3

Scenario:
An application is going to perform operations on an entity. That means retrieving it from storage, possibly making modifications, and then persisting those changes back to storage.

I'm hearing conflicting approaches.

  1. We should retrieve an entire entity from storage (like a repository), our application logic should modify it (setting its properties or calling its methods, whichever) and then save the entire entity.
  2. We should only query the properties we need to execute application logic. When we save changes, we should have storage methods for saving only the modified properties. This will allow concurrent processes to update different properties without blocking each other.

This assumes a predominantly anemic domain model. It's more likely that application (domain) logic will read and set properties on entities.

I realize that no two scenarios are the same. What factors would you consider when deciding which approach to take?


I can't describe the actual scenario.
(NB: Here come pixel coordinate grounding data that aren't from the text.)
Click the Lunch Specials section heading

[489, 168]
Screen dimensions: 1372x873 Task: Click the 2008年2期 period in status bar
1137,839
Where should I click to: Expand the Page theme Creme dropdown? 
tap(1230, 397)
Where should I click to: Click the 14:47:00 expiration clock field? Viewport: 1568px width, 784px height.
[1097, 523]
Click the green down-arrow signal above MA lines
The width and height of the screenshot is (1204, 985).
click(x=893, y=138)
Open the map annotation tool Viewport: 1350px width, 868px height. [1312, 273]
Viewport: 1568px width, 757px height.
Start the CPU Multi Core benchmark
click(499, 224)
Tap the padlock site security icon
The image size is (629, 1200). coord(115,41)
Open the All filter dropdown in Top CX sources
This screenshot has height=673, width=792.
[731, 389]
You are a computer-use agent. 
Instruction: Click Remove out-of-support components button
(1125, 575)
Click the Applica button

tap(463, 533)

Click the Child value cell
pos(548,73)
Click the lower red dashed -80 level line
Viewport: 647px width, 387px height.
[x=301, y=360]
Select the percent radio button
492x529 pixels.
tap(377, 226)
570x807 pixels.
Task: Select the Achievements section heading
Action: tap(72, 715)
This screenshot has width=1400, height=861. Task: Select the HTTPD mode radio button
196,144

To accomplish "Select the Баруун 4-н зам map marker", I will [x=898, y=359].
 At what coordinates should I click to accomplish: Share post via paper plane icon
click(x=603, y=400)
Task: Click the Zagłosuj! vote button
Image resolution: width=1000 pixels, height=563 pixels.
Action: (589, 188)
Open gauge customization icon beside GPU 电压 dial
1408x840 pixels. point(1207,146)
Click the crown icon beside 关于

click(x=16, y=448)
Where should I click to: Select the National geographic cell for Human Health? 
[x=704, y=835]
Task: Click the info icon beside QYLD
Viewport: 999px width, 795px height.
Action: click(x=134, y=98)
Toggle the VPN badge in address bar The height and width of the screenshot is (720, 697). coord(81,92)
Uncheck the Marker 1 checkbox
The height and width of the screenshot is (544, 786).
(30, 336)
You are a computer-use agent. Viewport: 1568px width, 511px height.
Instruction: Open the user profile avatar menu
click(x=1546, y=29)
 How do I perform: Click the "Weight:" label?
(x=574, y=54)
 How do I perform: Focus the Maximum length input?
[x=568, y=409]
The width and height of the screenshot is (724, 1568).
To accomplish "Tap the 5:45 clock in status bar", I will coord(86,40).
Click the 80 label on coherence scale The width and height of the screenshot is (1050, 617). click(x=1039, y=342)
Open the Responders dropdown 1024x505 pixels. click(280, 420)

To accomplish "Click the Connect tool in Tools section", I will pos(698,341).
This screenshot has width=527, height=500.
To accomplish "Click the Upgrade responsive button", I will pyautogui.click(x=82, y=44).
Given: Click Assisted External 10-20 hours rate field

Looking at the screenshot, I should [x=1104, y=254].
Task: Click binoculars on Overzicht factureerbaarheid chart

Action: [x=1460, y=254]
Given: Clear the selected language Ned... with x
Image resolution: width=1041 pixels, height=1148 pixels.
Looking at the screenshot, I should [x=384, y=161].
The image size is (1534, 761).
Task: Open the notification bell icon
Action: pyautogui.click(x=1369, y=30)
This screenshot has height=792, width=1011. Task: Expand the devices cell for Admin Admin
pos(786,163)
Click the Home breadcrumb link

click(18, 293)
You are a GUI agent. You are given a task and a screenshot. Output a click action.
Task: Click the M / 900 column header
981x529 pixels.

Imagine building a network of computer technicians who work both on-site and remotely, determining who is available to work where and when and what their skills are, and deciding where and when you will assign them to work to match the expected need to schedule appointments. There are approval workflows involved for scheduling.

The result of errors might be things like scheduling someone for appointments in one area when they aren't going to be there, scheduling too many technicians in one area where there's not enough need, scheduling an on-site session for someone who works remotely, or scheduling an appointment with a technician who doesn't have the right skills.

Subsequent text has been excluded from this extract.